Gilliwolfe did an incredible job in composing the post and inserting all the photographs. Well done!
I want to get further ahead in the story of this walk and I get the very clear impression that you are in agreement with this.
My readership numbers have been high and there have been no negative responses to the generous offer from Tom and his wife to republish Tom’s long and interesting walk along the Spanish pathway GR7.
So on we go!
ooOOoo
Day 7: Jimena de la Frontera to Cerra de la Fantasia 20k
By Tom and Chica, 22nd January, 2020
Written by Tom’s wife.
The last two days were non-walking days, one for bad weather and another to move base again. Now we have the luxury of being in a house for a while in Jimera de Libar, a village we know well.
So the day started with the drive back to Jimena and the weather looked reasonable. Again, Merlin refused to be left so the three of them set off up the path, climbing steadily for the first hour and a half.
Climbing path.Spanish Fir / Pinsapo (Abies Pinsapo) in the background
The path eventually levelled out and passed beneath the rocky outcrops of the Altos de Paneron and Cerro de Marin. After a bare rocky sections where the route was harder to determine, they went into dense forest of oak and Spanish fir (we love these and call them lollipop trees because of their shape). Both dogs in great form, but Tom was mean and moody :).
Dark clouds were gathering from all directions but the view to the coast was still impressive. However, it wasn’t long before the rain began and the temperature dropped.
Looking south – you can just see the sea.

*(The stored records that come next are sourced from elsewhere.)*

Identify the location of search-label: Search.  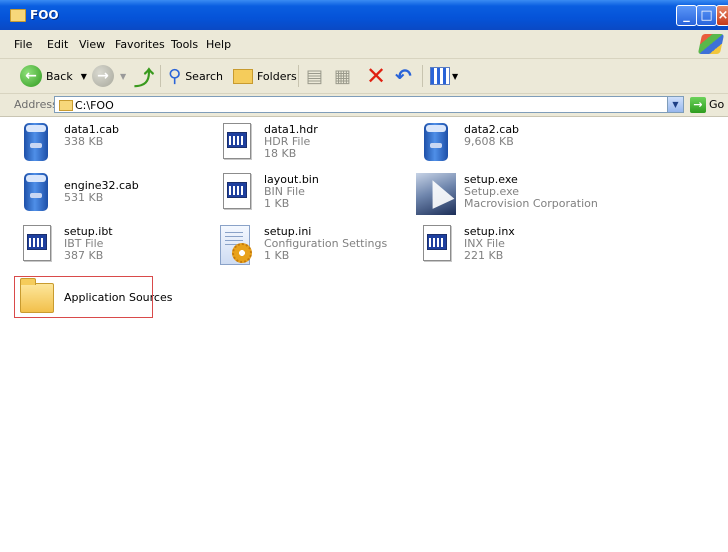
(204, 76).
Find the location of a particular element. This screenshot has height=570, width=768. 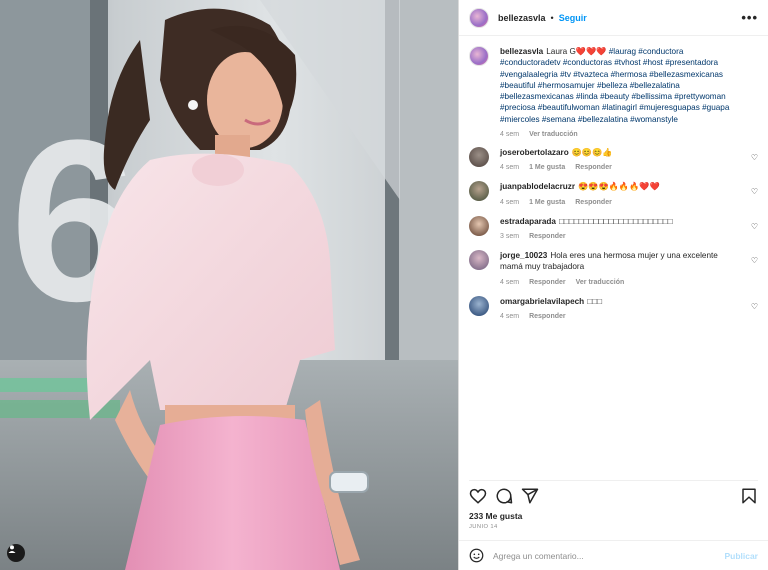

more-options-icon: ••• is located at coordinates (750, 18).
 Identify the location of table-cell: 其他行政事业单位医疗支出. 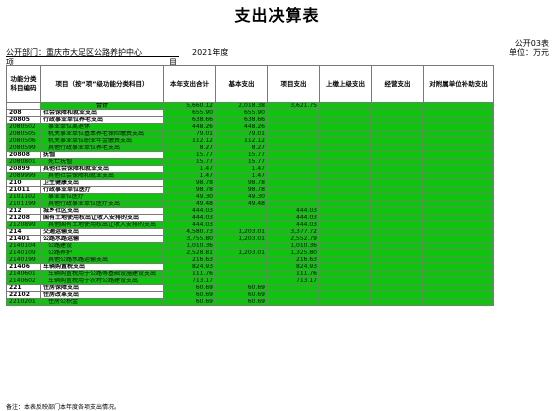
(102, 204).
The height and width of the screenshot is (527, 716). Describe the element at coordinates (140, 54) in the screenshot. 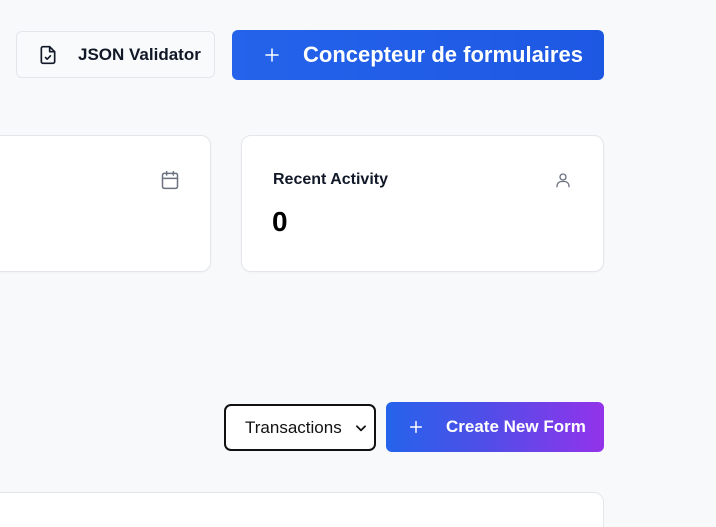

I see `json-validator-label: JSON Validator` at that location.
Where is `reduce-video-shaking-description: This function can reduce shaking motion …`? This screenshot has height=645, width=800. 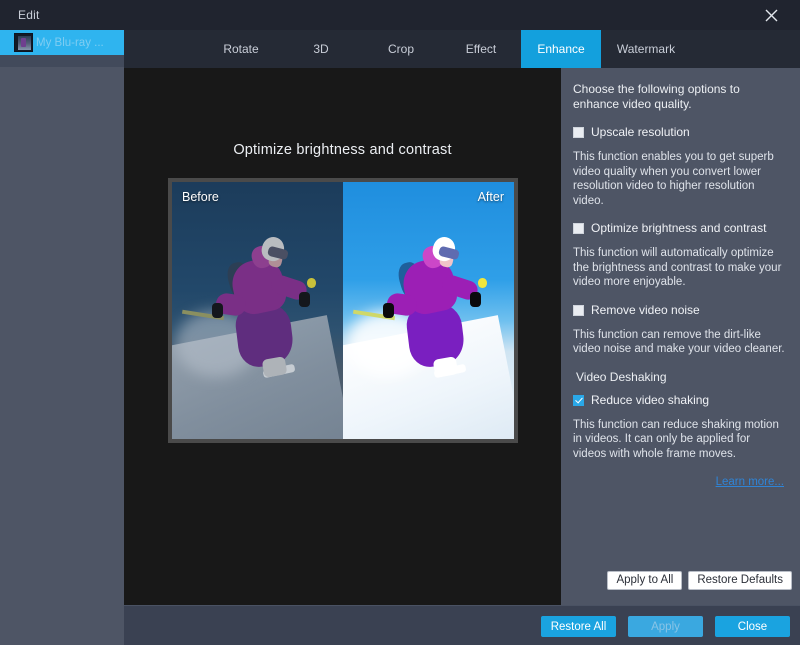 reduce-video-shaking-description: This function can reduce shaking motion … is located at coordinates (676, 439).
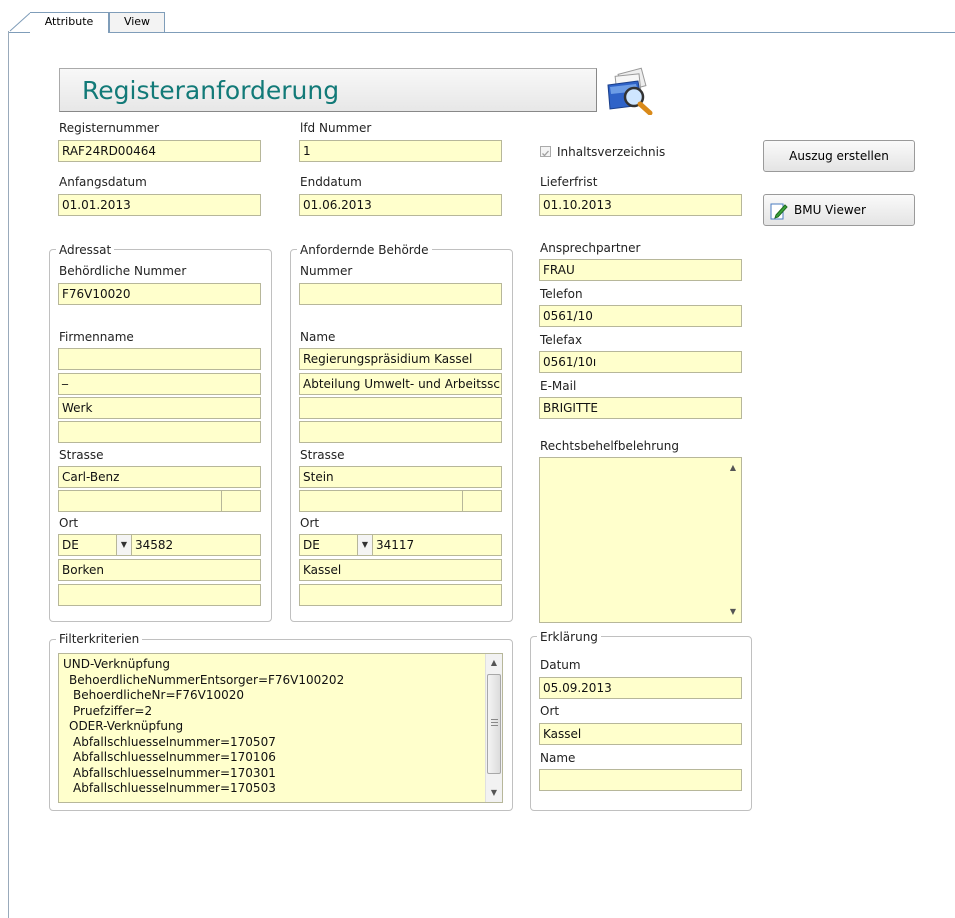  What do you see at coordinates (70, 22) in the screenshot?
I see `tab-attribute: Attribute` at bounding box center [70, 22].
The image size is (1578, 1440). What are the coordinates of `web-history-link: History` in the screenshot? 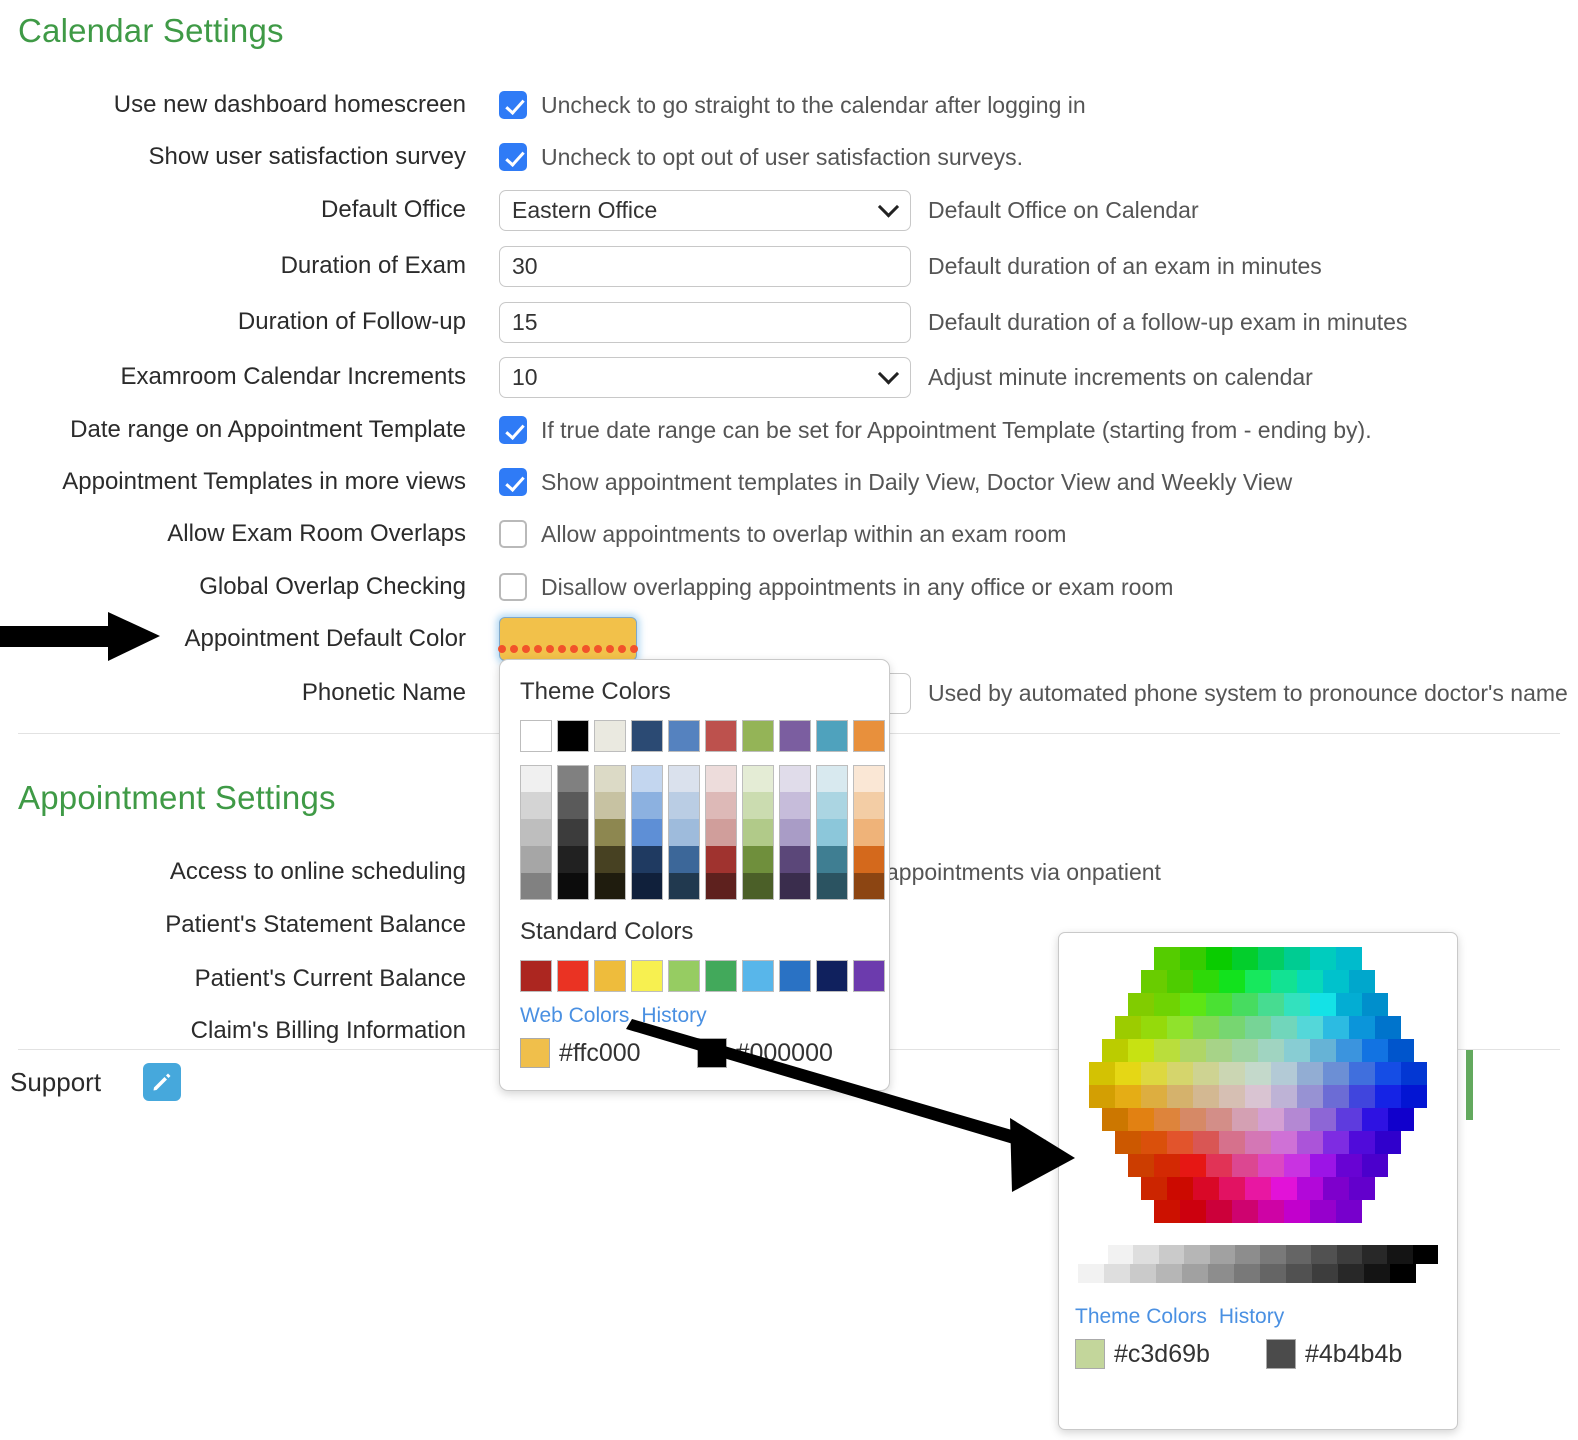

Fortunately the rest of the route was on a well-defined and signposted track, winding down through the cork oaks in the midst of the Los Alcornacales. It was here deep in the forest that I eventually picked them up. I had forgotten that smaller Spanish roads aren’t always roads as I know them and the last five and a half miles I was driving along a rough track with no mobile signal, not at all sure I was in the right place. Even though we have a 4×4, I made very slow progress and it was with considerable relief that I found them, damp but completely unconcerned.
ooOOoo
I wonder why Tom felt “mean and moody”? Gilliwolfe doesn’t say.